[Exercise aim]: An exact transcription of all the data is the expected reply.

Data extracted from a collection
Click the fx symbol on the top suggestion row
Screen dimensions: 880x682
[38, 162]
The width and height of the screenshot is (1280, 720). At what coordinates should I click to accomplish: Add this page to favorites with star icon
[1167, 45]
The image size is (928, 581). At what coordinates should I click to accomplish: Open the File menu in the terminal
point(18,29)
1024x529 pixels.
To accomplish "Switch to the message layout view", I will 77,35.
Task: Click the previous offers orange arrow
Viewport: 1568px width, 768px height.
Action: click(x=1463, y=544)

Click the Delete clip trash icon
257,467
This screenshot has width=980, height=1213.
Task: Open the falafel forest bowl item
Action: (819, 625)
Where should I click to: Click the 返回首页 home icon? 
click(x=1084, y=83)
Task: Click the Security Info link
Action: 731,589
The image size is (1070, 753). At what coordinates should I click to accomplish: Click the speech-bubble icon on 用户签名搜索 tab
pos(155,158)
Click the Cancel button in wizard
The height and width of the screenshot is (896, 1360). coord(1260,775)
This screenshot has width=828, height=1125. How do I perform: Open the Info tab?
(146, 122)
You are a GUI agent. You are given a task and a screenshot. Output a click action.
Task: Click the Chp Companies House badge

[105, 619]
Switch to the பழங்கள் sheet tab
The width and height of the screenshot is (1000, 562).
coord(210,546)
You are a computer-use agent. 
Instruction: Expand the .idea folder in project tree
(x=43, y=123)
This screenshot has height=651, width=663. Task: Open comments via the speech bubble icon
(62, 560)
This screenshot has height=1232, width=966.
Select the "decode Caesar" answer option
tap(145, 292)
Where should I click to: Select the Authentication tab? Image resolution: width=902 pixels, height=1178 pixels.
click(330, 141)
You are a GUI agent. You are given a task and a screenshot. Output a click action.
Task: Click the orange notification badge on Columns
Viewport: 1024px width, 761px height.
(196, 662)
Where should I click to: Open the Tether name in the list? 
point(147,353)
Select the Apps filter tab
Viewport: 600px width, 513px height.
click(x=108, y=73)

[Task response]:
Click the fx symbol on the top suggestion row
Screen dimensions: 880x682
[38, 162]
The width and height of the screenshot is (1280, 720). At what coordinates should I click to accomplish: Add this page to favorites with star icon
[1167, 45]
The image size is (928, 581). At what coordinates should I click to accomplish: Open the File menu in the terminal
point(18,29)
1024x529 pixels.
To accomplish "Switch to the message layout view", I will 77,35.
Task: Click the previous offers orange arrow
Viewport: 1568px width, 768px height.
Action: click(x=1463, y=544)

Click the Delete clip trash icon
257,467
This screenshot has width=980, height=1213.
Task: Open the falafel forest bowl item
Action: (819, 625)
Where should I click to: Click the 返回首页 home icon? 
click(x=1084, y=83)
Task: Click the Security Info link
Action: 731,589
The image size is (1070, 753). At what coordinates should I click to accomplish: Click the speech-bubble icon on 用户签名搜索 tab
pos(155,158)
Click the Cancel button in wizard
The height and width of the screenshot is (896, 1360). coord(1260,775)
This screenshot has width=828, height=1125. How do I perform: Open the Info tab?
(146, 122)
You are a GUI agent. You are given a task and a screenshot. Output a click action.
Task: Click the Chp Companies House badge

[105, 619]
Switch to the பழங்கள் sheet tab
The width and height of the screenshot is (1000, 562).
coord(210,546)
You are a computer-use agent. 
Instruction: Expand the .idea folder in project tree
(x=43, y=123)
This screenshot has height=651, width=663. Task: Open comments via the speech bubble icon
(62, 560)
This screenshot has height=1232, width=966.
Select the "decode Caesar" answer option
tap(145, 292)
Where should I click to: Select the Authentication tab? Image resolution: width=902 pixels, height=1178 pixels.
click(330, 141)
You are a GUI agent. You are given a task and a screenshot. Output a click action.
Task: Click the orange notification badge on Columns
Viewport: 1024px width, 761px height.
(196, 662)
Where should I click to: Open the Tether name in the list? 
point(147,353)
Select the Apps filter tab
Viewport: 600px width, 513px height.
click(x=108, y=73)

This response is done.